Na entrada do estúdio, a porta e o capacho são estampados com a assinatura de Lehart em tamanho gigante. Ele conduz a reportagem à primeira sala e se senta ao piano de cauda branco para dedilhar umas notas e mostrar a acústica do local — que é de fato impressionante. Nossas vozes parecem límpidas no papo que se segue lá dentro.
Lehart acabara de se vacinar contra a covid-19 por ser hipertenso, e mostrou o áudio de dona Gê, sua mãe e vizinha, reagindo à novidade: “Também te amo, se eu tivesse que ter outro filho, queria que fosse você de novo, de verdade”.

§ O que fazer:
1. No texto sobre o estúdio de Lehart, por que ele acabara de se vacinar contra a covid-19?
2. Troque "capacho" por "tapete" no texto sobre o estúdio de Lehart e reescreva o trecho de "Na entrada do" até "segue lá dentro.", inclusive.
3. Dê continuidade ao texto sobre o estúdio de Lehart a partir do ponto em que ele termina.
As linhas a seguir não têm nenhum papel aqui.

§ Dados fornecidos:
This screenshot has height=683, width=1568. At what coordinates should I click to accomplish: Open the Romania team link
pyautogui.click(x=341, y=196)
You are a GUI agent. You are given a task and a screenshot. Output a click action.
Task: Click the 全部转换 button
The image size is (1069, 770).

...

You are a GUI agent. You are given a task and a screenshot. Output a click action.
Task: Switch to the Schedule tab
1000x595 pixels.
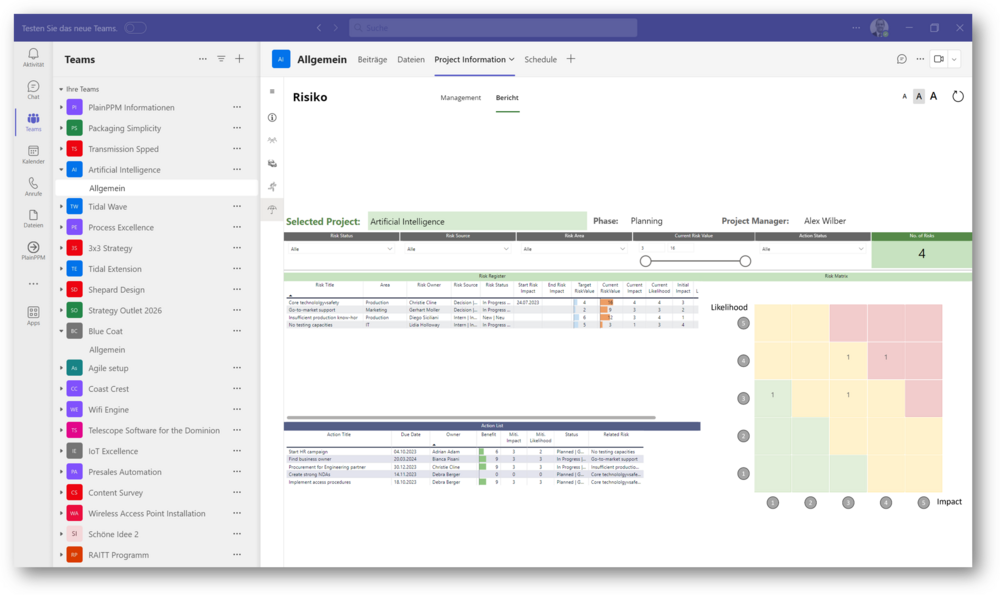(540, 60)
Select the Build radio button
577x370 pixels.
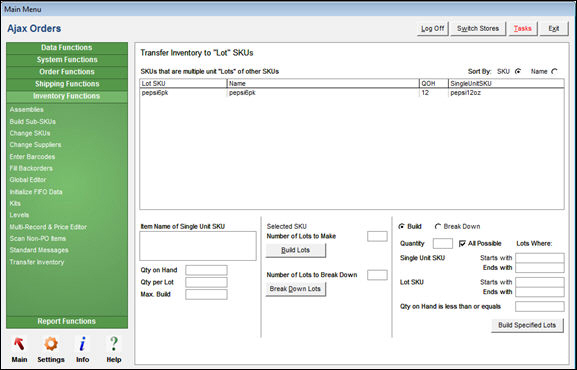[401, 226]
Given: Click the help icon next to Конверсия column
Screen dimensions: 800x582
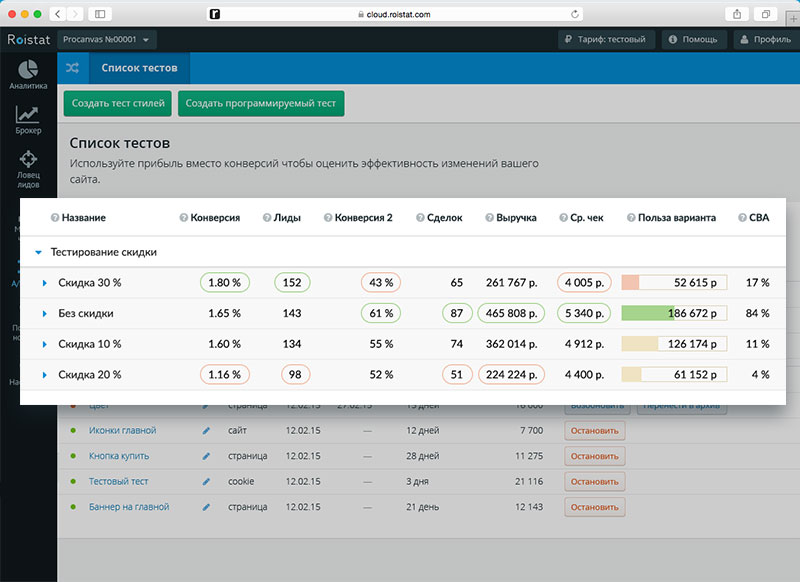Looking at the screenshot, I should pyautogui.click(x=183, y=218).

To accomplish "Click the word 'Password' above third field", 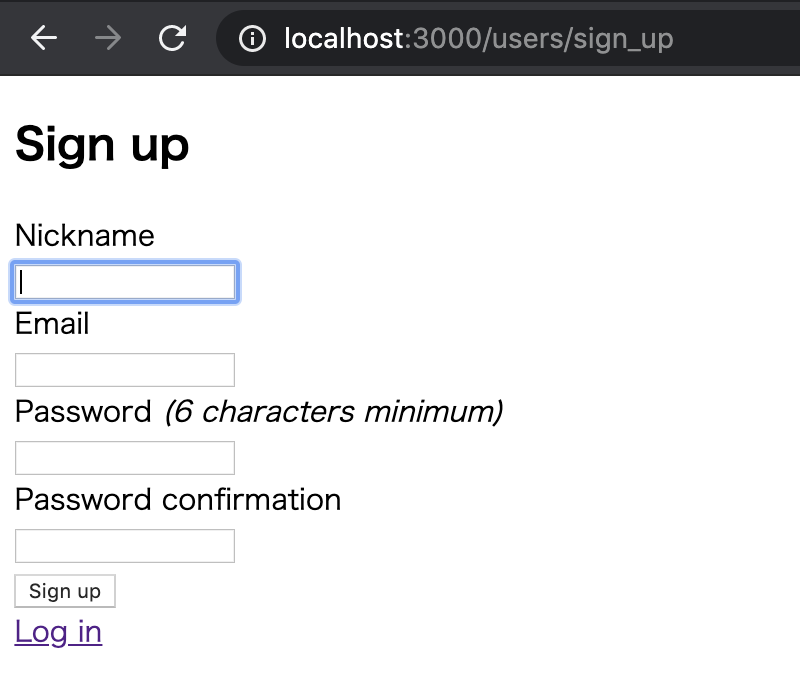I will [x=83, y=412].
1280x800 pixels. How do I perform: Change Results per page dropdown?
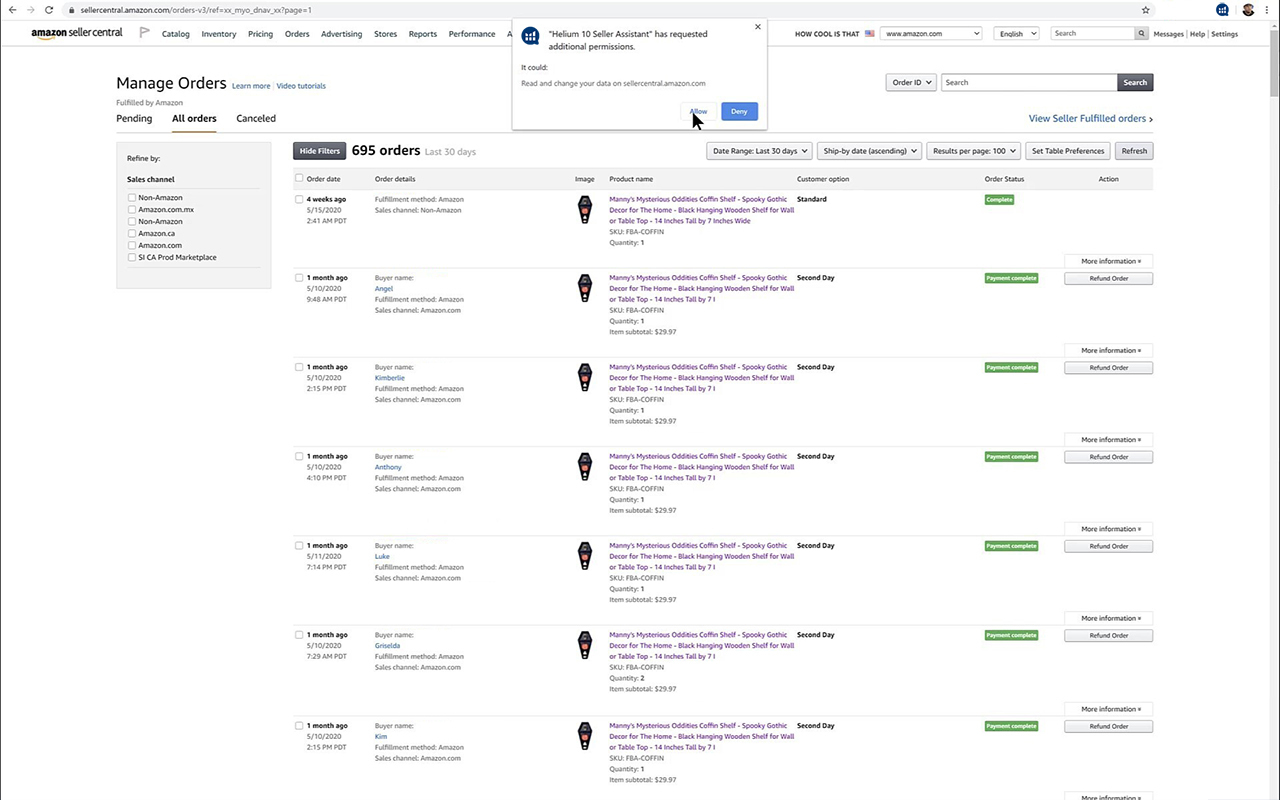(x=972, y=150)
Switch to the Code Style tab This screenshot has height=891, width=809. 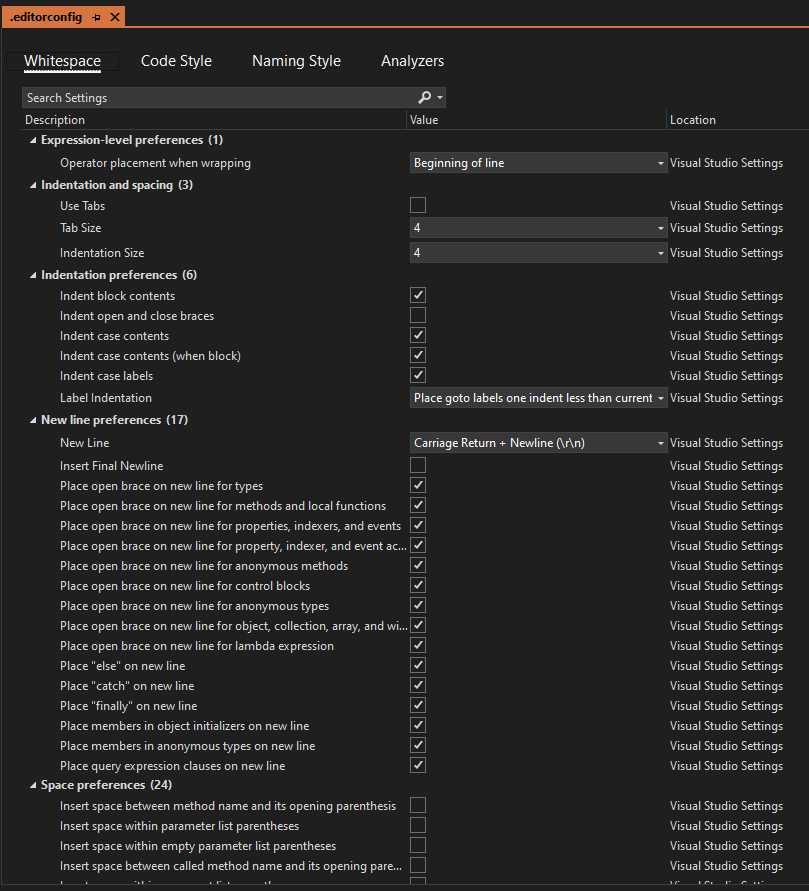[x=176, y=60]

§ Suas respostas:
1. Por ser hipertenso.

2.
Na entrada do estúdio, a porta e o tapete são estampados com a assinatura de Lehart em tamanho gigante. Ele conduz a reportagem à primeira sala e se senta ao piano de cauda branco para dedilhar umas notas e mostrar a acústica do local — que é de fato impressionante. Nossas vozes parecem límpidas no papo que se segue lá dentro.

3.
Por falar em amor, Leandro Lehart se mantém no estrelato há mais de três décadas e consegue manter reserva sobre tudo o que diz respeito a afeto — a ponto de as buscas no Google com seu nome e os termos “namorada”, “esposa”, “morena misteriosa” e afins não retornarem nenhum resultado. Ele desconversa e, ao questionamento direto sobre estado civil, resume: “eu tô solteiro hoje, mas sozinho nunca”, antes de cair na gargalhada.
Agora, divide casa e estúdio com o filho de 19 anos — que também é Leandro, mas adotou o nome artístico “Lanndo” e está lançando composições próprias que nada têm a ver com pagode: vão do trap ao R&B. Pai e filho se parecem no carisma, nos trejeitos e no tratamento afetuoso um com o outro. Estão morando juntos há 8 meses, quando Lanndo comunicou aos pais que deixaria a faculdade de engenharia para se dedicar à música, o que foi motivo de entusiasmo para ambos.
A trajetória recente de Lehart passa por muita adrenalina: uma internação dramática por covid-19, a remoção de um tumor pré-cancerígeno no intestino, a gravação do novo disco com o Art (“Batuque de Magia”) e a volta a uma rotina de trabalho em horários convencionais no CCSP, que encara mais como uma missão social do que como fonte de renda.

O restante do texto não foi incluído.